AdaFocus (ICCV 2021) Adaptive Focus for Efficient Video Recognition

Last update: Dec 21, 2022

Related tags

Deep Learning AdaFocus

Overview

AdaFocus (ICCV 2021)

This repo contains the official code and pre-trained models for AdaFocus.

Adaptive Focus for Efficient Video Recognition

Reference

If you find our code or paper useful for your research, please cite:

@InProceedings{Wang_2021_ICCV,
author = {Wang, Yulin and Chen, Zhaoxi and Jiang, Haojun and Song, Shiji and Han, Yizeng and Huang, Gao},
title = {Adaptive Focus for Efficient Video Recognition},
booktitle = {Proceedings of the IEEE/CVF International Conference on Computer Vision (ICCV)},
month = {October},
year = {2021}
}

Introduction

In this paper, we explore the spatial redundancy in video recognition with the aim to improve the computational efficiency. It is observed that the most informative region in each frame of a video is usually a small image patch, which shifts smoothly across frames. Therefore, we model the patch localization problem as a sequential decision task, and propose a reinforcement learning based approach for efficient spatially adaptive video recognition (AdaFocus). In specific, a light-weighted ConvNet is first adopted to quickly process the full video sequence, whose features are used by a recurrent policy network to localize the most task-relevant regions. Then the selected patches are inferred by a high-capacity network for the final prediction. During offline inference, once the informative patch sequence has been generated, the bulk of computation can be done in parallel, and is efficient on modern GPU devices. In addition, we demonstrate that the proposed method can be easily extended by further considering the temporal redundancy, e.g., dynamically skipping less valuable frames. Extensive experiments on five benchmark datasets, i.e., ActivityNet, FCVID, Mini-Kinetics, Something-Something V1&V2, demonstrate that our method is significantly more efficient than the competitive baselines.

Result

ActivityNet

Something-Something V1&V2

Visualization

Requirements

python 3.8
pytorch 1.7.0
torchvision 0.8.0
hydra 1.1.0

Datasets

Please get train/test splits file for each dataset from Google Drive and put them in PATH_TO_DATASET.
Download videos from following links, or contact the corresponding authors for the access. Save them to PATH_TO_DATASET/videos

ActivityNet-v1.3
FCVID
Mini-Kinetics. Please download Kinetics 400, for Mini-Kinetics used in our paper, you need to use the train/val splits file.

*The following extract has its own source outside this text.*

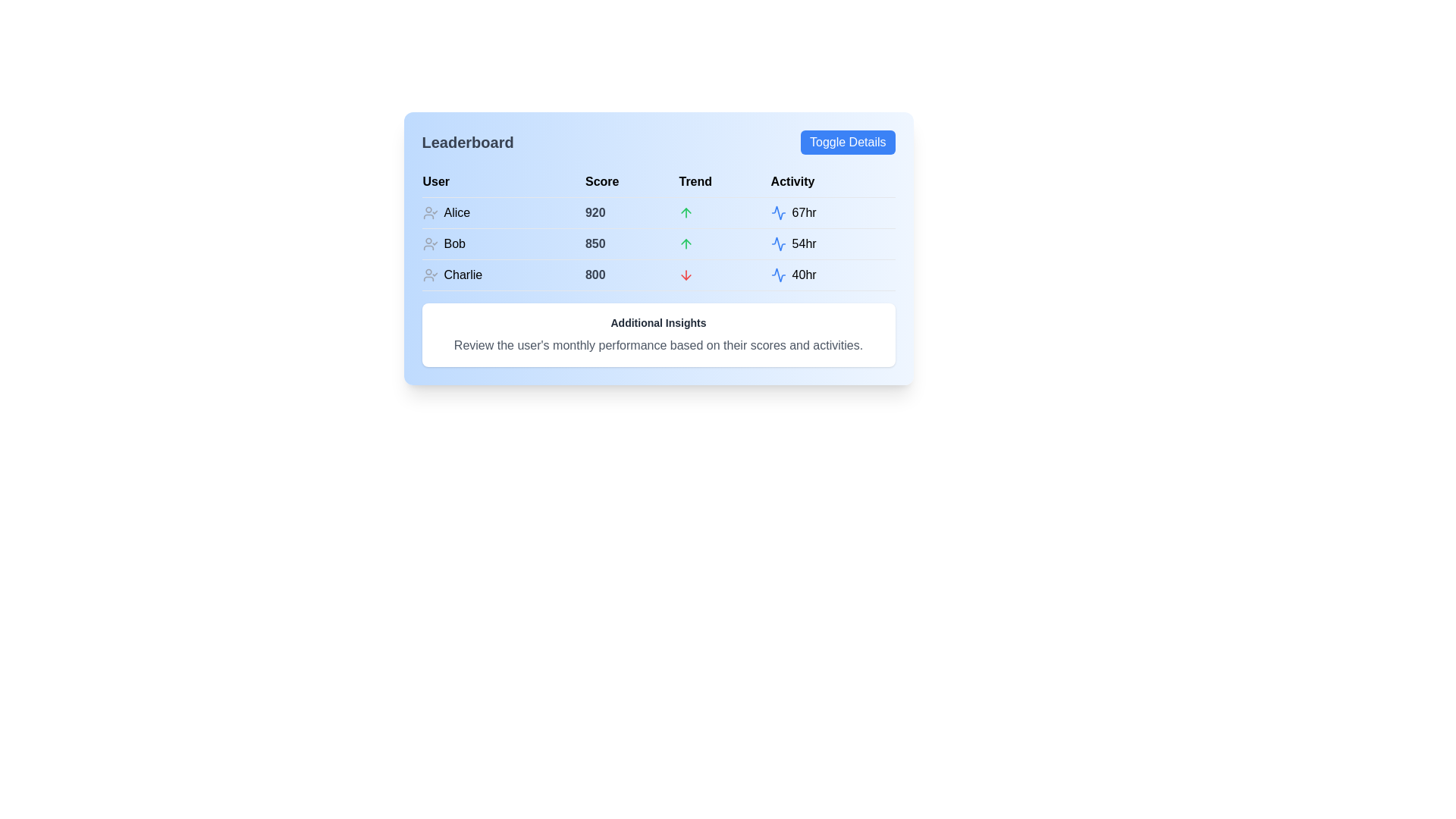  I want to click on the informational text block titled 'Additional Insights' to read the text more clearly, so click(658, 334).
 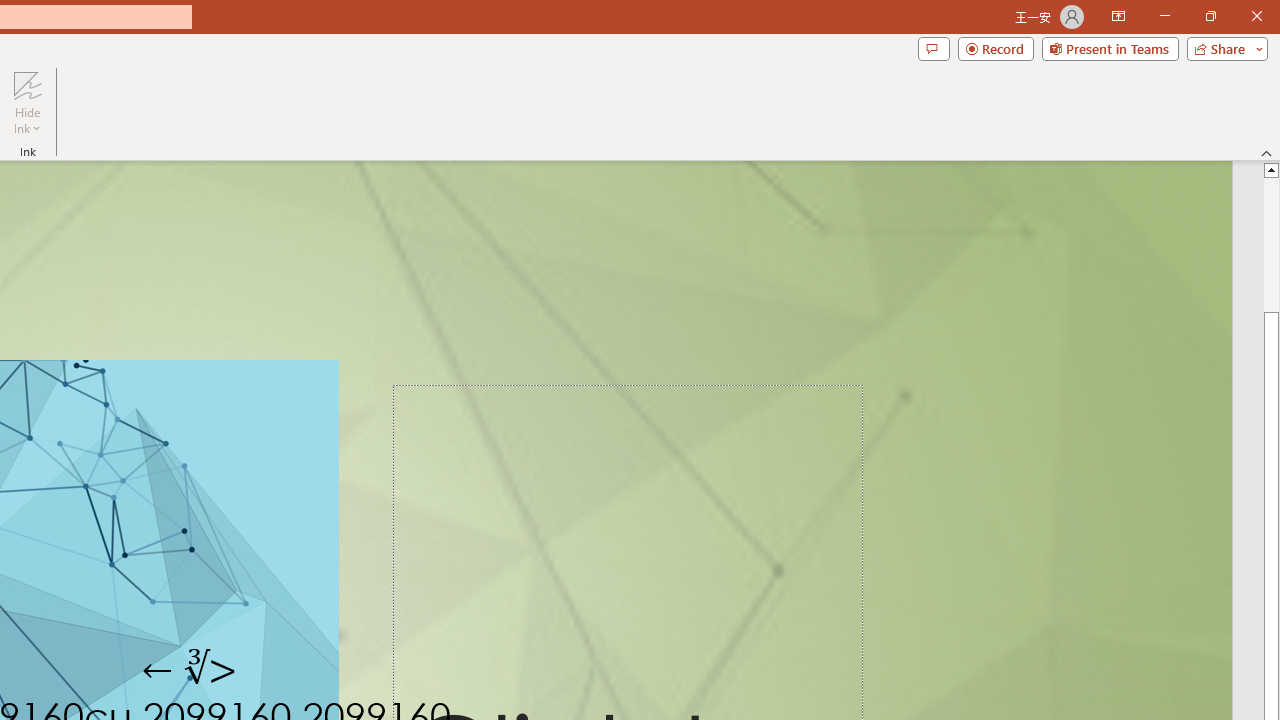 What do you see at coordinates (27, 103) in the screenshot?
I see `'Hide Ink'` at bounding box center [27, 103].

Extract frames using ops/video_jpg.py, the frames will be saved to PATH_TO_DATASET/frames. Minor modifications on file path are needed when extracting frames from different dataset.

Pre-trained Models

Please download pretrained weights and checkpoints from Google Drive.

globalcnn.pth.tar: pretrained weights for global CNN (MobileNet-v2).
localcnn.pth.tar: pretrained weights for local CNN (ResNet-50).
128checkpoint.pth.tar: checkpoint of stage 1 for patch size 128x128.
160checkpoint.pth.tar: checkpoint of stage 1 for patch size 160x128.
192checkpoint.pth.tar: checkpoint of stage 1 for patch size 192x128.

Training

Here we take training model with patch size 128x128 on ActivityNet dataset for example.
All logs and checkpoints will be saved in the directory: ./outputs/YYYY-MM-DD/HH-MM-SS
Note that we store a set of default paramenter in conf/default.yaml which can override through command line. You can also use your own config files.
Before training, please initialize Global CNN and Local CNN by fine-tuning the ImageNet pre-trained models in Pytorch using the following command:

for Global CNN:

CUDA_VISIBLE_DEVICES=0,1 python main_dist.py dataset=actnet data_dir=PATH_TO_DATASET train_stage=0 batch_size=64 workers=8 dropout=0.8 lr_type=cos backbone_lr=0.01 epochs=15 dist_url=tcp://127.0.0.1:8857 random_patch=true patch_size=128 glance_size=224 eval_freq=5 consensus=gru hidden_dim=1024 pretrain_glancer=true

for Local CNN:

CUDA_VISIBLE_DEVICES=0,1 python main_dist.py dataset=actnet data_dir=PATH_TO_DATASET train_stage=0 batch_size=64 workers=8 dropout=0.8 lr_type=cos backbone_lr=0.01 epochs=15 dist_url=tcp://127.0.0.1:8857 random_patch=true patch_size=128 glance_size=224 eval_freq=5 consensus=gru hidden_dim=1024 pretrain_glancer=false

Training stage 1, pretrained weights for Global CNN and Local CNN are required:

CUDA_VISIBLE_DEVICES=0,1 python main_dist.py dataset=actnet data_dir=PATH_TO_DATASET train_stage=1 batch_size=64 workers=8 dropout=0.8 lr_type=cos backbone_lr=0.0005 fc_lr=0.05 epochs=50 dist_url=tcp://127.0.0.1:8857 random_patch=true patch_size=128 glance_size=224 eval_freq=5 consensus=gru hidden_dim=1024 pretrained_glancer=PATH_TO_CHECKPOINTS pretrained_focuser=PATH_TO_CHECKPOINTS

Training stage 2, a stage-1 checkpoint is required:

CUDA_VISIBLE_DEVICES=0 python main_dist.py dataset=actnet data_dir=PATH_TO_DATASET train_stage=2 batch_size=64 workers=8 dropout=0.8 lr_type=cos backbone_lr=0.0005 fc_lr=0.05 epochs=50 random_patch=false patch_size=128 glance_size=224 action_dim=49 eval_freq=5 consensus=gru hidden_dim=1024 resume=PATH_TO_CHECKPOINTS multiprocessing_distributed=false distributed=false

Training stage 3, a stage-2 checkpoint is required:

CUDA_VISIBLE_DEVICES=0,1 python main_dist.py dataset=actnet data_dir=PATH_TO_DATASET train_stage=3 batch_size=64 workers=8 dropout=0.8 lr_type=cos backbone_lr=0.0005 fc_lr=0.005 epochs=10 random_patch=false patch_size=128 glance_size=224 action_dim=49 eval_freq=5 consensus=gru hidden_dim=1024 resume=PATH_TO_CHECKPOINTS multiprocessing_distributed=false distributed=false

Contact

If you have any question, feel free to contact the authors or raise an issue. Yulin Wang: [email protected].

Acknowledgement

We use implementation of MobileNet-v2 and ResNet from Pytorch source code. We also borrow some codes for dataset preparation from AR-Net and PPO from here.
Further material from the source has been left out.